Many of you may not know that we are sponsoring a number of teams this season. In fact, congrats go out to our M1/M2 Vinylbuilt Squad and M3/M4 Blacksmith Cycle team for great results so far this season, including a KOM award and podium this past weekend in Niagara. For more info on the teams, or our weekly Saturday Club group rides, please click on the Team/Club
page to your left.
Our Blacksmith/Coventry Elite racing team has also had a nice start to the season, though they have yet to reach a podium. This in spite of some very solid efforts, and multiple occasions where they found themselves in winning break-aways or bunch sprints. For those of you who relish the chance to get a first hand account of real road racing, here are first-hand reports for the last two Blacksmith/Coventry Elite squad appearances...
GP Ste Martine - Glass in Hand,
Report from Andrew Bradbury, Provincial Elite Road Race Champion
I am sure we have read enough race reports of “How I almost won the race… but didn’t”.
Here is another.
GP Ste Martine was in a small community about 30 minutes outside Montreal. We spent the weekend in the city frequenting cafés and boutiques and other than thoughts of Sunday’s competition, I felt relaxed going into the race.
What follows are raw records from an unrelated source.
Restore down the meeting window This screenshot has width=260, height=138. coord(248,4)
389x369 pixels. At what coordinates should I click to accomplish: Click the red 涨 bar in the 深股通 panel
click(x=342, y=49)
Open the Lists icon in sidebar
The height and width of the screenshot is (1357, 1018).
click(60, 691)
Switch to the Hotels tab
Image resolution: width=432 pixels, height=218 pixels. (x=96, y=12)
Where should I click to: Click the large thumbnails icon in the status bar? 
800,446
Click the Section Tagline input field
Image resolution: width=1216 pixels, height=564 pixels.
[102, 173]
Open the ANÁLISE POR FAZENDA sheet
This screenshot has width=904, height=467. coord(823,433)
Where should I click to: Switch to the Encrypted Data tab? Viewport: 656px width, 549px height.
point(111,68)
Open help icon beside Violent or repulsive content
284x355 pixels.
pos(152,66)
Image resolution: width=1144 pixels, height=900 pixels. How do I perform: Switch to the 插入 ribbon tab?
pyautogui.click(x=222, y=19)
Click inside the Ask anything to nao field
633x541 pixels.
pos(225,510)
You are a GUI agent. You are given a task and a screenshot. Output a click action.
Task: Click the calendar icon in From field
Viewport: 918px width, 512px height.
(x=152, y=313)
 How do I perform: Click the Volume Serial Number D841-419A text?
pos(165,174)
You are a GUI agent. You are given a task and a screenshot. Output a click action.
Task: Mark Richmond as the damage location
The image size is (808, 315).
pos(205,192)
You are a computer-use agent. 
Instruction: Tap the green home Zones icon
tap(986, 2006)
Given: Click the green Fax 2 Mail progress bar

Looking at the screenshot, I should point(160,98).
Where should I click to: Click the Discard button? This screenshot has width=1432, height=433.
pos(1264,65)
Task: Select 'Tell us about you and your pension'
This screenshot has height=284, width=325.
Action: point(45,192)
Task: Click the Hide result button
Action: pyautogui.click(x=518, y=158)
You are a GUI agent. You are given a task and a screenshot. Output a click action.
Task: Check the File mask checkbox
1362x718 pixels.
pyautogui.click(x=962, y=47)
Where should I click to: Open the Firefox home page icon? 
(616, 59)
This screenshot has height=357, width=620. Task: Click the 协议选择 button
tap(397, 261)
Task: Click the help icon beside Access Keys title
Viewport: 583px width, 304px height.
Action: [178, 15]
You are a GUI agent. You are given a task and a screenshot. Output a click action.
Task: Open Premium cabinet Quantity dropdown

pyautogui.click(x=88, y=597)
I even had a glass of wine at dinner on Saturday…mostly for the satisfaction but also for a default excuse, “I would have won but I was totally blocked by that 5oz glass of Cote du Rhone”.
The course was 10 laps of a 9.5 kilometre, flat, square-ish circuit with winds and aggression that made it a Belgian kermesse. Teams were looking for opportunities to gain a quick advantage with lots of attacking in the first couple laps but I was content riding in the top ten, staying out of the wind as much as possible. This can be difficult given the guttering but preferable to being at the back of a large group on narrow, unpredictable, Quebec roads. I felt that in such hard winds, it would take a group of at least four to five to build any advantage and any solo attacks would be fruitless. During the second lap, two riders slipped a couple hundred metres up the road followed by Francois Parisien of Spidertech jumping away with two riders. Although they were not building much of a lead, I felt that the next move would be crucial as the impetus of the main group was waning. Three riders took off in pursuit and I knew that this was my opportunity. I bridged across and we immediately began to distance the field and gain on the groups ahead. Our foursome spent the following two laps slowly pulling back seconds on the riders in front and they eventually relented, allowing the larger group to merge and the winning rider would come out of this group. Most worked well, although some shirked their duties at times. If riders dropped off the back for a long "snack", I would do the same. I tried to managed my efforts carefully and felt I had a strong chance of winning if I could get sneak away with a small group in the last lap; any earlier and we would be left flailing in the wind and leave it too late and I would have to sprint against a bunch of Quebecois. It seems all the kids in Quebec know how to sprint.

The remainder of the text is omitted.